A Broken Industry - 'Changing the narrative of the 'war on cybercrime'
The world is at war; But not in the way most people think. While traditional conflicts rage all over the world from Syria and Yemen to Ukraine, the murkier war against cybercrime rages all around us.
This is a war where every corporate network, personal device or piece of software code is a potential battleground, and the casualties are not measured (primarily at least) in deaths, but in the associated cost to the end-user and the economic systems in which they work. It is a war where the enemy combatants are not armies, paramilitary or (necessarily) terrorist groups; they lurk in the shadows, and while their aims may be political, the monetary impact is where their campaigns are most keenly felt. A widely quoted and statistic spells this out in terrifyingly plain English: cybercrime is likely to cost the world $10.5 Trillion annually by 2025.
And yet, amidst this rising tide of cybercriminal activity, the defensive cybersecurity market continues to grow: MarketsandMarkets claims that in monetary terms this is estimated to be worth $173.5 billion in 2022, and is poised to reach $266.2 billion by 2027, growing at a rate of 8.9% from 2022 to 2027. Tens of thousands of cybersecurity companies across the world offer a variety of solutions, some aiming at solving specific problems, and some (incorrectly) claiming to fix everything about your security tech stack. And all the while, data continues to be stolen, and cyberattacks continue to grow year-on-year.
What this cyber-industrial complex represents is a comprehensive failure to win the war on cybercrime, while the organisations who are overseeing this failure continue to make record profits.
A parallel failure
This failure of the war-on-cybercrime invites comparisons to another total failure to complete a basic mission: The global war on illegal narcotics. Since the 1970s, governments around the world have spent trillions of dollars following the United States’ lead in fighting a ‘war on drugs’ in order to stem the flow of illegal narcotics into Western nations from the large drug-producing regions of the Middle East and South America.
In the United States alone, this 50 year policy has cost over a Trillion dollars, and has achieved approximately none of its aims: Despite the fact that governments globally are spending more money on drug enforcement than ever, drug use in the UK and Europe and US continues to climb, once again, with production, smuggling and purity of illegal drugs in South American countries all rising to match this demand. In other words, the policies on which countless dollars have been spent have failed, just as our policies and technological responses to cybercrime have resolutely failed.
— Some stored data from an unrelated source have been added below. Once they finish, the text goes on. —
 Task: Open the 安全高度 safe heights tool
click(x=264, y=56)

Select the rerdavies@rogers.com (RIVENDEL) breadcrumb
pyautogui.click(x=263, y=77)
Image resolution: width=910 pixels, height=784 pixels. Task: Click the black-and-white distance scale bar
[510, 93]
While this is a bold comparison, it is not an unreasonable one. While the human cost of illegal drugs - and the policies surrounding them - are more obviously deadly than cybercrime, the effects in our own industry are a lot more insidious.
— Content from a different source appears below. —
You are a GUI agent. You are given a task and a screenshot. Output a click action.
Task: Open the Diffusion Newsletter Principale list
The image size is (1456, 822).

Economic instability, a pipeline (and a revenue stream) for further criminal activity and a plethora of lost data - one of our most valuable assets in a digital world - are all at risk due to our failed war on cybercrime.
One thing is sure, however: The current failures we are discussing are both leaving a vast criminal market unchecked. To give an indication of just how vast in the case of cybercrime, consider this; The highest estimate for the annual revenue of the profits associated with the Sinaloa Cartel is $39 billion. That means that by 2025 - to refer back to our $10 Trillion number - cybercrime will be worth over 200 times more to the perpetrators than the profits of the largest Mexican drug cartel.
A radical rethink
If we have any hope of turning the tide in the war on cybercrime, a radical rethink of security strategy is needed at every level: individual, organisational and nation-state level. This involves myriad approaches including training and changes in the structures of organisations in order to provide security teams with a greater standing within a business or organisational hierarchy.
However, more than this, a crucial step forward which our industry can take is to work smarter with what we have. Over 90% of the cyberattacks which we see come from threats which are already known, and have been mapped out by threat intelligence providers. This means that security teams are failing to use the data at their disposal to prevent cybercrime, in all likelihood because they do not have the capabilities to adequately analyse, understand and action all of the alerts which they receive - and in a time frame which does not allow the attackers to bypass their efforts.
One such way to ensure that this particular issue is resolved is to work with organisations who can help to aggregate and understand this threat intelligence: Deploy trusted analysts and experts who can work with internal security teams to identify, understand and remediate the known threats at speed, before they become a security incident.
While this is a major point which needs fixing, it is however still only one part of the puzzle: The entire approach to cybersecurity needs to change. While technological solutions can make a huge difference, for the kind of tectonic shift necessary to rebalance cybersecurity in our favour, a cultural change is necessary.